Aykan Erdemir ile 2005 yılında tanıştım. O zaman ben lisans öğrencisiydim, o ise ODTÜ Sosyoloji Bölümünde yardımcı doçent idi. 2006 yılında Kırkbudak adlı akademik derginin yayın kuruluna davet ettiğinde daha çok zaman geçirme fırsatımız oldu. Biri lisans, biri de yüksek lisans olmak üzere iki dersini aldım. Asıl bizi daha çok yakınlaştıran olay ise benim hapsedilmem ile başladı. Hem aileme destek oldu hem de arkadaşlarımın özgürlüğüm için başlattığı “Beni de Al” adlı kampanyasının örgütlenmesinde aktif rol aldı.
Aykan Erdemir 12 Haziran 2011’de milletvekili seçildi. Ben ise iki gün sonra özgürlüğüme kavuştum. Kısa bir süre sonra da ODTÜ Devrim Stadyumu’nda o ve eşi Tuğba Tanyeri-Erdemir’in getirdiği şaraplarla özgürlüğümü kutladık. Aykan Hoca milletvekili olmuştu, artık ona ulaşmak o kadar da kolay değildi ama yollarımız onun vasıtasıyla TBMM’de milletvekili danışmanı olarak iş bulmam sonucu bir kez daha kesişti. Firari duruma düştüğüm 2012 yılına kadar da fırsat buldukça görüşüyorduk. Ardından yurt dışına çıkmam için maddi destek de sundu.

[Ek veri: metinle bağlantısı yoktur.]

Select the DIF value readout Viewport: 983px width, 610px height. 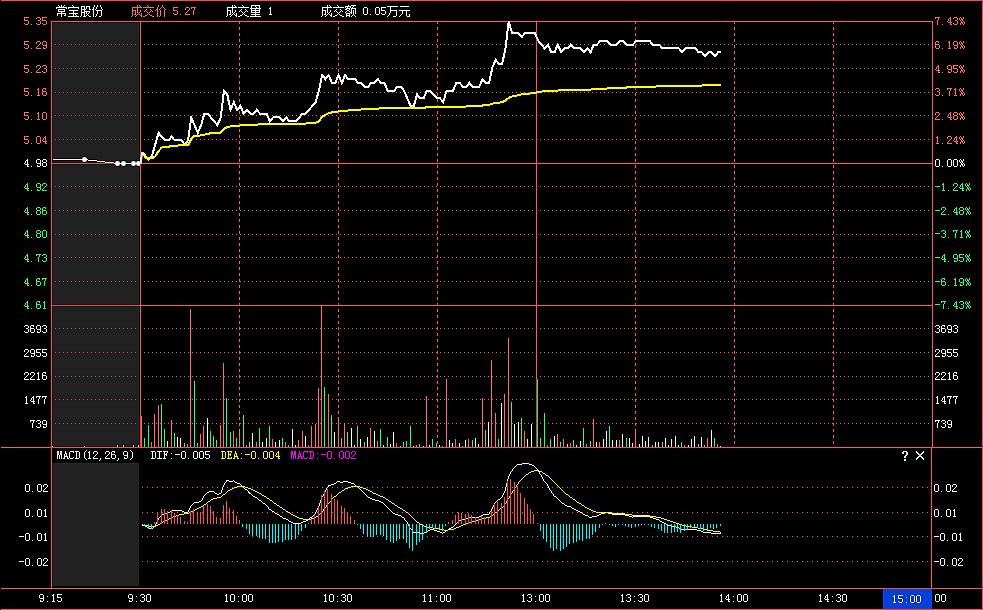click(x=180, y=456)
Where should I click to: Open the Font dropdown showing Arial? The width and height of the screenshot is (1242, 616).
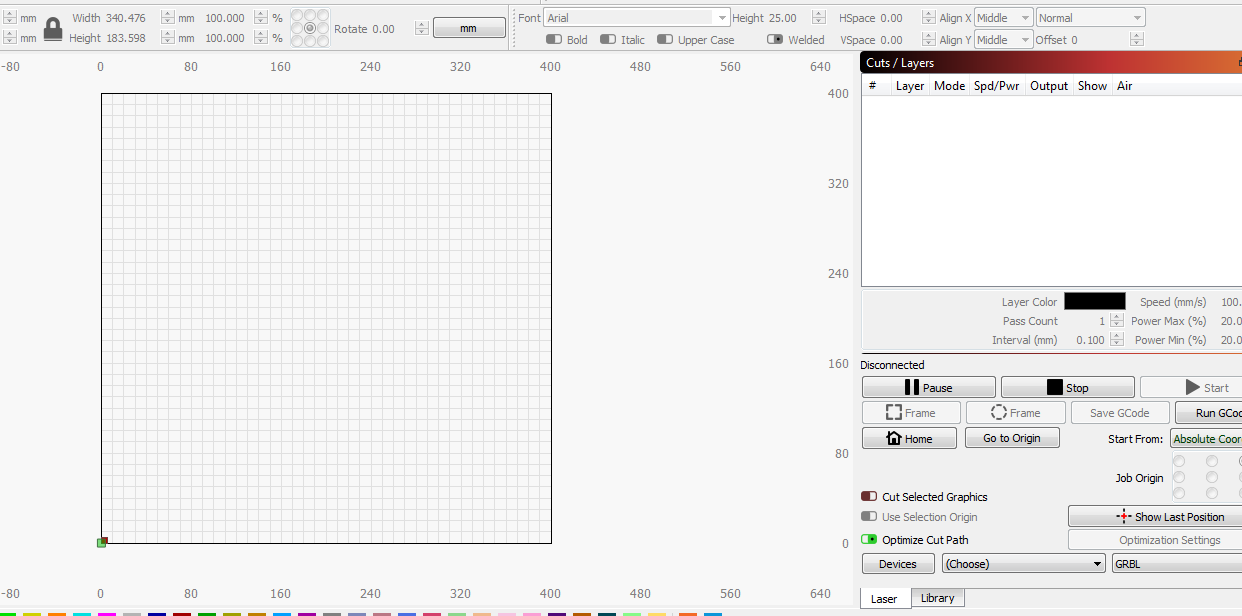[x=636, y=18]
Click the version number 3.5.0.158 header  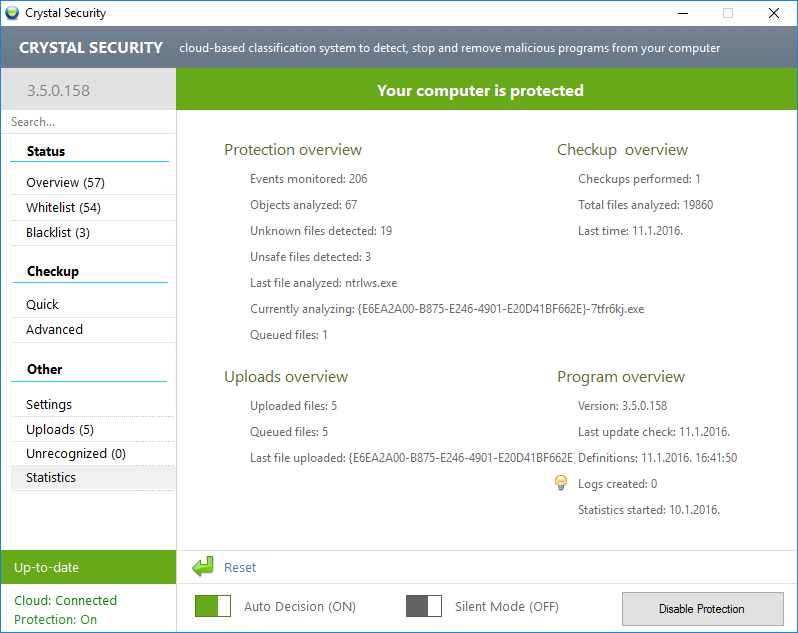[58, 90]
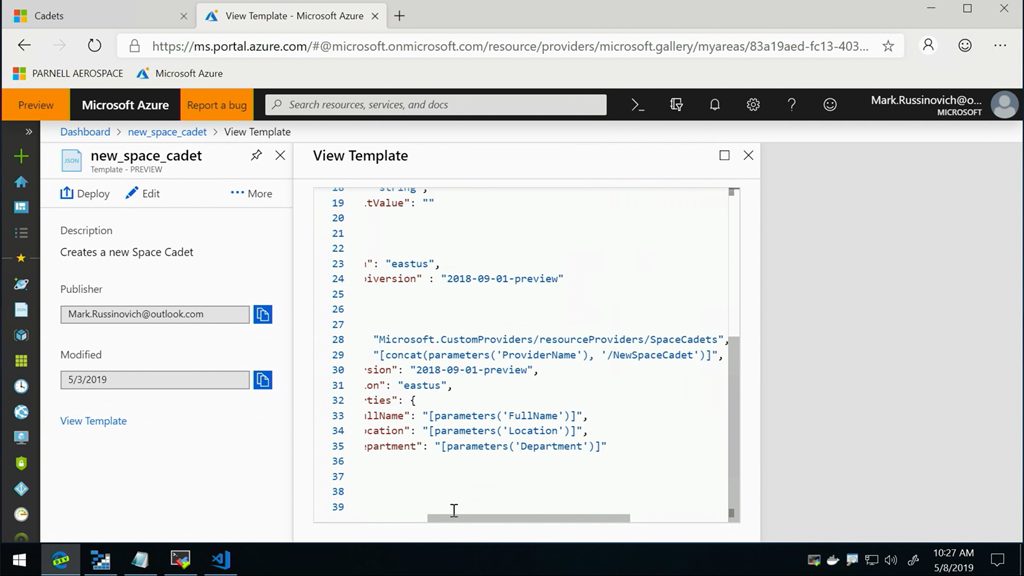Open portal settings gear

(753, 105)
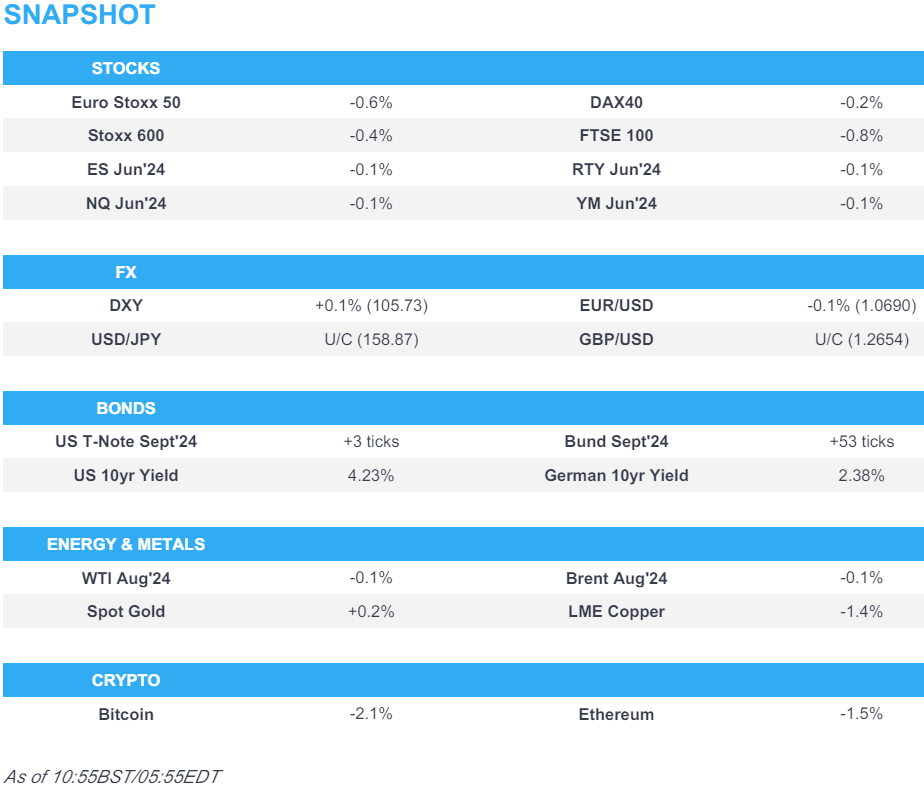
Task: Click the SNAPSHOT heading
Action: (80, 16)
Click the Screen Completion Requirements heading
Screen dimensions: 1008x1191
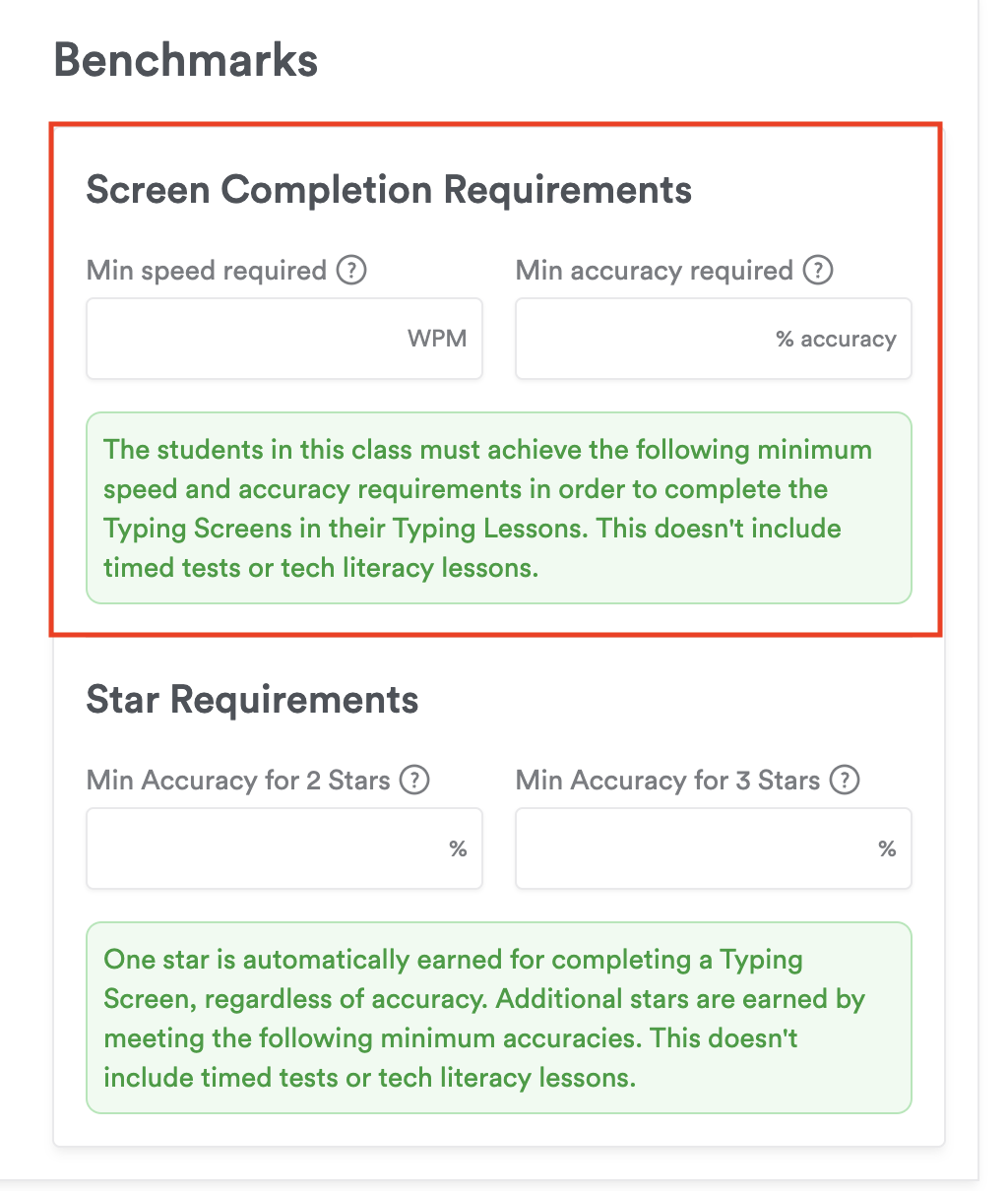[389, 189]
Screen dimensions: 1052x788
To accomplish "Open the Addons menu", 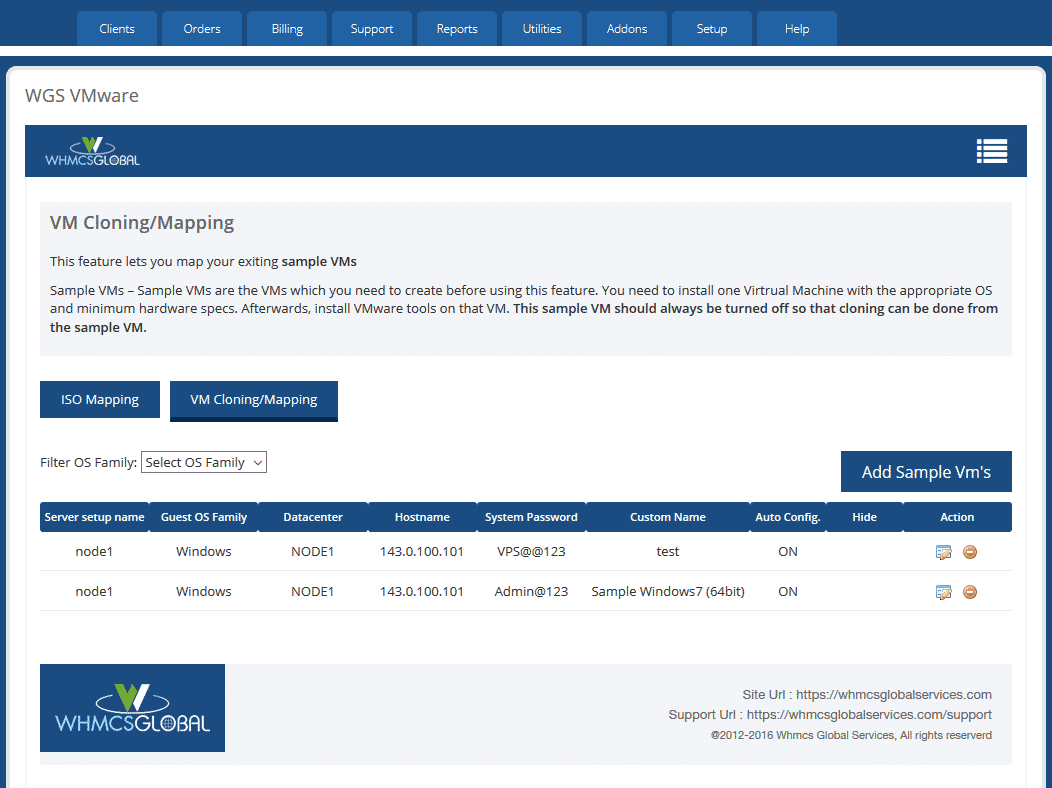I will (x=626, y=28).
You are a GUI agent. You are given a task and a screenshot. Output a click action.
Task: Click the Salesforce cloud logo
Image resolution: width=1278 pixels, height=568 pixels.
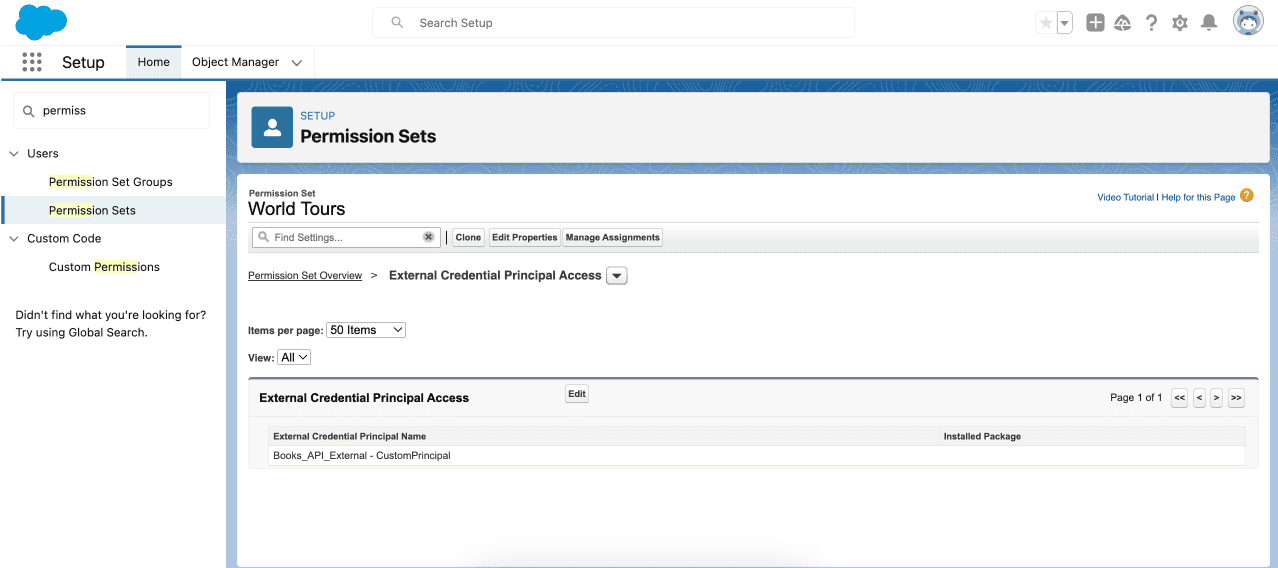pyautogui.click(x=41, y=22)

Benim davamın bir Cemaat işi olduğunu bu davayı takip eden herkes biliyor. Davamda imzası bulunan polisinden Yargıtay üyelerine kadar hepsinin hapishanede veya aranıyor olması bir tesadüf olabilir mi? Ya benim davamın Yargıtay tarafından onandığını Zaman gazetesinden öğrenmem? Cemaatçi olmanın basamakları hızla tırmandırdığı, iş halletmek için Cemaat’e el açıldığı bu dönemde Aykan Erdemir neden Cemaate karşı duruyordu? Madem Aykan Erdemir Cemaatçi ise neden Cemaatin hazırladığı bu davada taraf olup Cemaatin karşısında yer aldı? Hocam olması sahipleneceği anlamına gelmezdi ki! Geçmiş olsun, deyip hayatına devam ederdi.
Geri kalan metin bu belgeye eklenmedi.